BACKGROUND: Theoretically, bone marrow-derived endothelial progenitor cells (EPCs) from liver fibrosis rats could be “filtered” by the pathological environment in vivo. These EPCs would be more adapted to the micro-environment of liver fibrosis, and easier to differentiate into mature endothelial cells participating in the intrahepatic vascular remodeling after transplanted into the liver.
OBJECTIVE: To explore the effectiveness of transplantation of bone marrow-derived EPCs from the liver fibrosis environment in liver fibrosis rats.

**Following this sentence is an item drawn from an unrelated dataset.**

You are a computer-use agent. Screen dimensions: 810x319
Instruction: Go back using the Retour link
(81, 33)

METHODS: Twenty-eight Wistar rats were randomly divided into three groups as follows: normal group (n=8) were injected with olive oil, twice per week; model group (n=10) were infused with carbon tetrachloride at a dose of 3 mL/kg body weight (double doses for the first time), twice per week, and infused with normal saline through the tail vein at 2, 3 and 5 weeks; EPCs transplantation group (n=10) were infused with carbon tetrachloride at a dose of 3 mL/kg body weight (double doses for the first time), twice per week, and infused with EPCs suspension through the tail vein at 2, 3 and 5 weeks. Six weeks after final injection, the angiogenesis, hepatocyte proliferation and pathological changes in the liver tissues were observed. The liver function and coagulation function were tested.

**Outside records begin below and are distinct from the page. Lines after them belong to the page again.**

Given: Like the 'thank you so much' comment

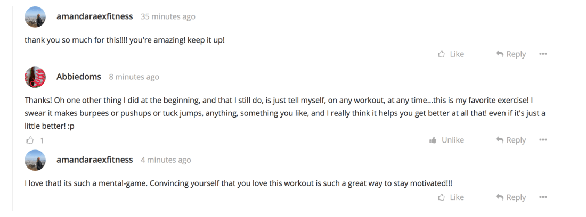Looking at the screenshot, I should (451, 54).
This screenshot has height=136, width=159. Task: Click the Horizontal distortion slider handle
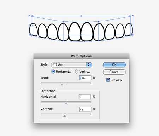point(66,103)

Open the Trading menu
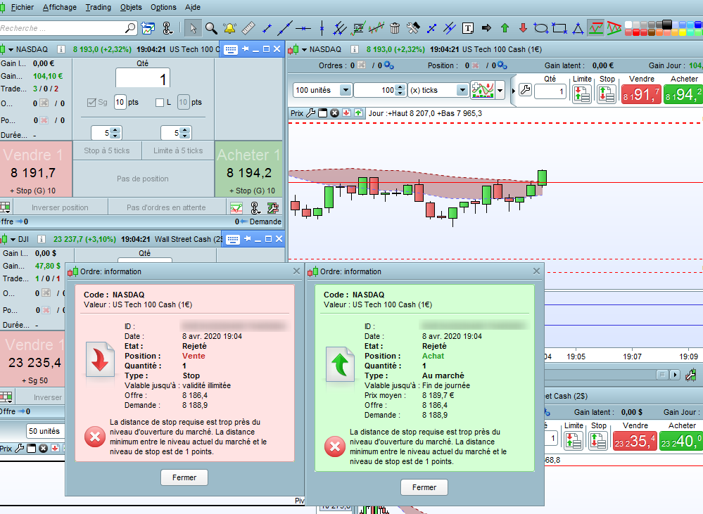pos(98,8)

RESULTS AND CONCLUSION: (1) The pathological changes of the liver: in the model group, fatty degeneration and hepatocyte necrosis in the liver tissue were serious, inflammatory cells were infiltrated around the portal and central vein, the portal areas expanded, and fibrous tissues overgrew. Compared with the model group, these changes were significantly relieved in the EPCs transplantation group (P < 0.05). (2) The expressions of liver-related proteins: compared with the normal group, the levels of hyaluronic acid, laminin, type III procollagen, vascular endothelial growth factor, epidermal growth factor were significantly increased in the model group (P < 0.05). Compared with the model group, the levels of hyaluronic acid, laminin and type III procollagen were decreased significantly (P < 0.05), and the levels of vascular endothelial growth factor and epidermal growth factor were increased in the EPCs transplantation group (P < 0.05). (3) Liver function and coagulation function: compared with the normal group, the liver function and blood blotting function of rats were seriously damaged in the model group (P < 0.05). Compared with the model group, the liver function and coagulation function were obviously improved in the EPCs transplantation group (P < 0.05). To conclude, transplantation of bone marrow-derived EPCs from the liver fibrosis environment is effective for liver fibrosis in rats. The mechanism may be associated with the promotion of angiogenesis in the liver.